Nigella Lawson — a British chef best known as the host of Nigella Kitchen on Food Network — has made no bones about the fact that she is not a fan of clean eating as a health craze. Her most recent slam against the diet trend — that many people who have been avoiding processed foods for decades would argue is a lifestyle — is that clean eating is just a cutesy way to cover up an eating disorder. As Lawson states, using the term “clean” eating implies that all other eating is dirty or shameful and is a telltale sign of disordered eating.
As someone who struggled with anorexia and bulimia for more than a decade of my life, I could not disagree more. Lawson has been candid about the fact that she watched her mother deal with an eating disorder growing up, which is a terrible thing — but many times, it’s not until you experience the struggle firsthand that you understand what a coping mechanism looks like.
After hitting a rock bottom of less than 90 pounds throughout middle school and high school, with side effects like hair loss, fainting and stained teeth from throwing up, I finally admitted that an eating disorder was controlling my life in my early 20s. Those of us who have been there — an estimated 20 million women and 10 million men in the U.S. at last count — know that a total life overhaul isn’t so easy. For me, it took years of therapy, lots of honesty and an endless commitment to personal development. I also work in the health and nutrition industry, which, as I started to learn more and dive deeper into a “natural” diet, I saw as the perfect outlet for all of my food anxiety.
Lawson’s childhood was horrible, and mine was too, and we both have a different take on the eating disorders that came out of it. I also grew up with a mentally ill parent, and my parents later divorced. Like Lawson, I was raised in an environment with constant chaos and toxicity, leaving me with chronic anxiety that I didn’t know what to do with. Soon enough, it became easier to control what I ate as early as age 12 because then I won — at least I got to control something.
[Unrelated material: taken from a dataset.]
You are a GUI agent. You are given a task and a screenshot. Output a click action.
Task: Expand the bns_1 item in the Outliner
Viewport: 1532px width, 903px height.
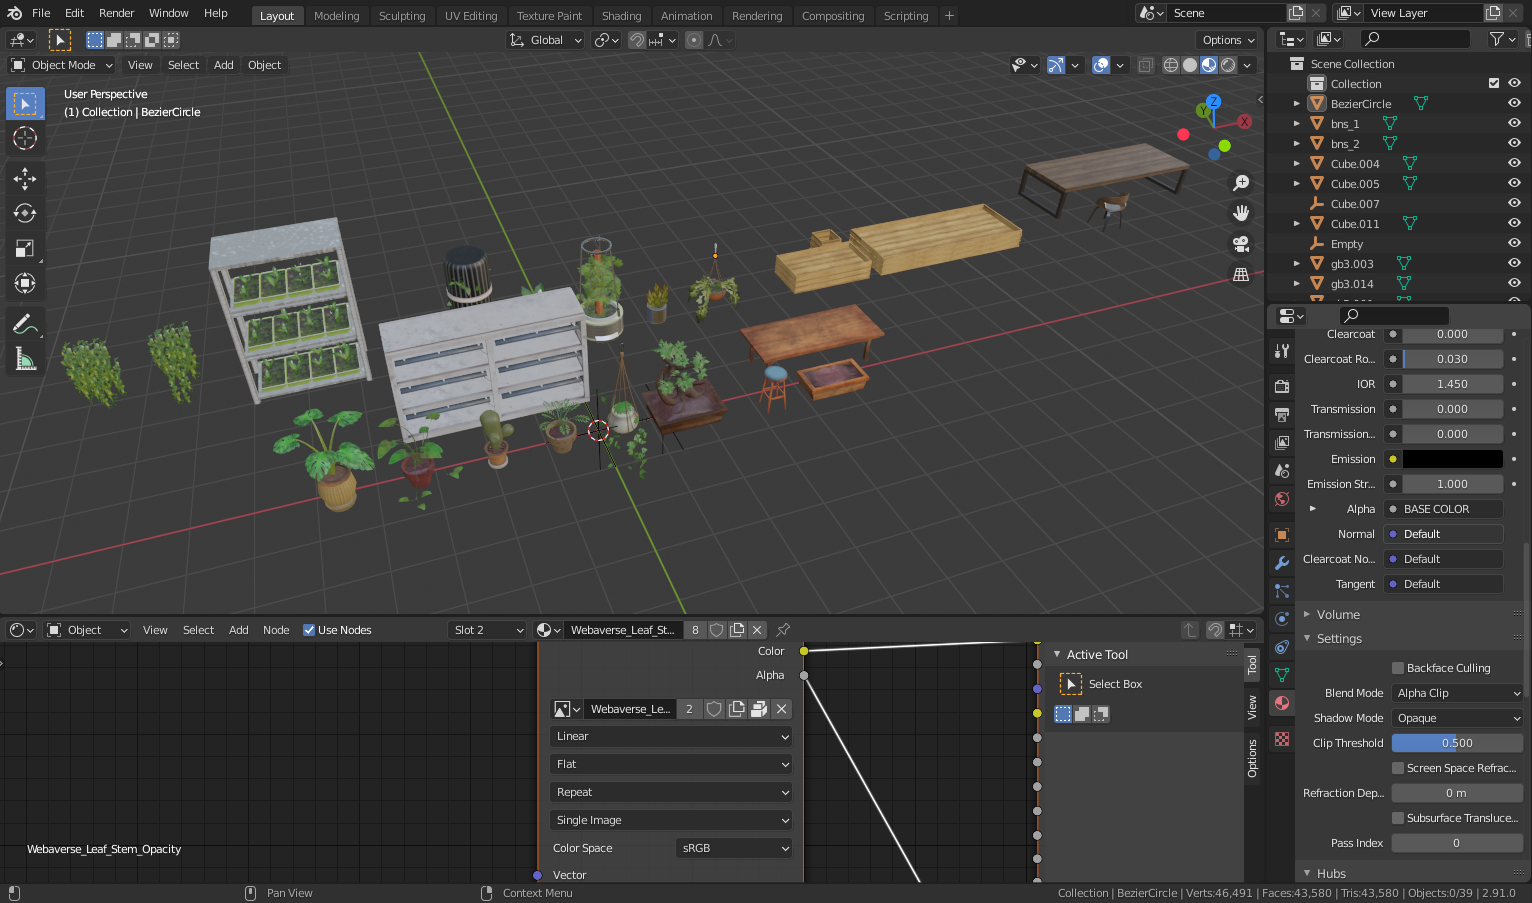[1296, 123]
Therapy has helped, but much like an alcoholic, I know that I’m never going to have a perfect relationship with food. Unlike an alcoholic, I don’t have the option to avoid food for the rest of my life. I have to eat multiple times a day, presenting myself with multiple obsessive booby traps that I am sure to fall into. It wasn’t until I discovered the clean eating "fad" that I felt I was actually nourishing my body by meticulously paying attention to what I ate. Funnily enough, I also found that when I went crazy on the nutritional supplements and started incorporating more “clean” probiotic foods, my anxiety and overall outlook improved — with some research supporting that gut bacteria diversity can impact the brain and psychological symptoms of eating disorders.
Now, instead of starving myself, I’m more obsessed with perfect nutrition. I admit that my diet may seem a little crazed to the average person who has never had an eating disorder, but compare me to the exhausted and malnourished person I was 15 years ago, and I know I deserve a pat on the back.
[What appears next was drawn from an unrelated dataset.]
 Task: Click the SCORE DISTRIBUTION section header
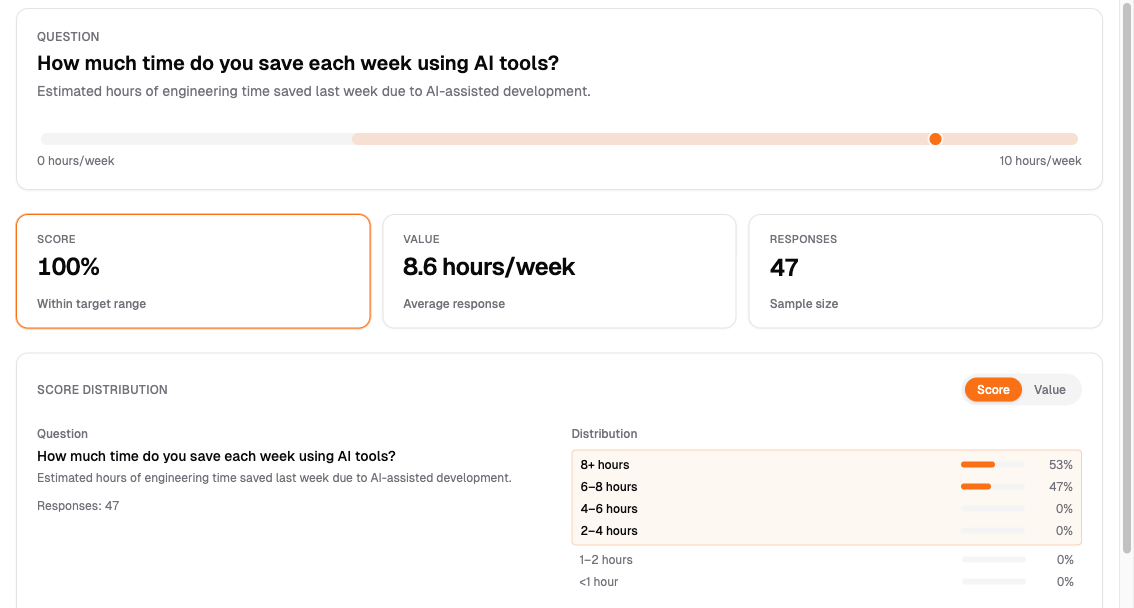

At the end of the day, I am still a recovering anorexic and bulimic, and like so many people who have struggled with an addictive disorder, I know I’m going to have worse days than others. But clean eating is my lifeline. It keeps me on track and away from some of the worse disordered-eating behaviors that I am likely to fall into when my stress levels increase.
That’s not to say that clean eating can’t become disordered. Clean eating taken too far can become a disorder all on its own known as orthorexia. Dr. Alexis Conason — a clinical psychologist who specializes in eating disorders and, like Lawson, prefers not to use the term “clean eating” that implies other food is dirty — breaks down the difference between clean eating habits and obsession.
Dr. Conason says, “I think that clean eating can be integrated into a healthy relationship with food if it is based on choices that you make to feel your best. For example, if you notice that you enjoy the taste of clean foods, and you have the most energy/the least ailments when you eat this way, then you may choose this pattern of eating. However, this style of eating should still be flexible and consist of choices that you make. There may be times that the person decides to eat something that is ‘not clean,’ and it doesn't induce feelings of guilt or shame.”
On the other hand, eating disorders are different from clean eating, says Dr. Conason, as they preoccupy your time and tend to consume your identity. She describes what it looks like when a person has a clean eating disorder that requires professional help: “They are rigid and inflexible, and people often hold onto the rules of clean eating for dear life. There are no exceptions to the rules, and if a person ‘loses control’ and eats something ‘not clean,’ they often beat themselves up for it. This person may avoid situations when they fear that they will go off plan and chose to stay home to eat clean rather than go out to dinner with friends or to a party where they may go off track. They define who they are, their mood and the quality of their day by what they eat.”
As it goes with any other lifestyle choice, you don’t know why another person is living their life a certain way until you ask them about it. There are plenty of people who enjoy clean eating because they care about the quality of the food they eat, and there are some people who take it too far. And then there are those of us who may be doing it for another reason altogether — because we’re recovering, and it keeps us focused, healthy and safe.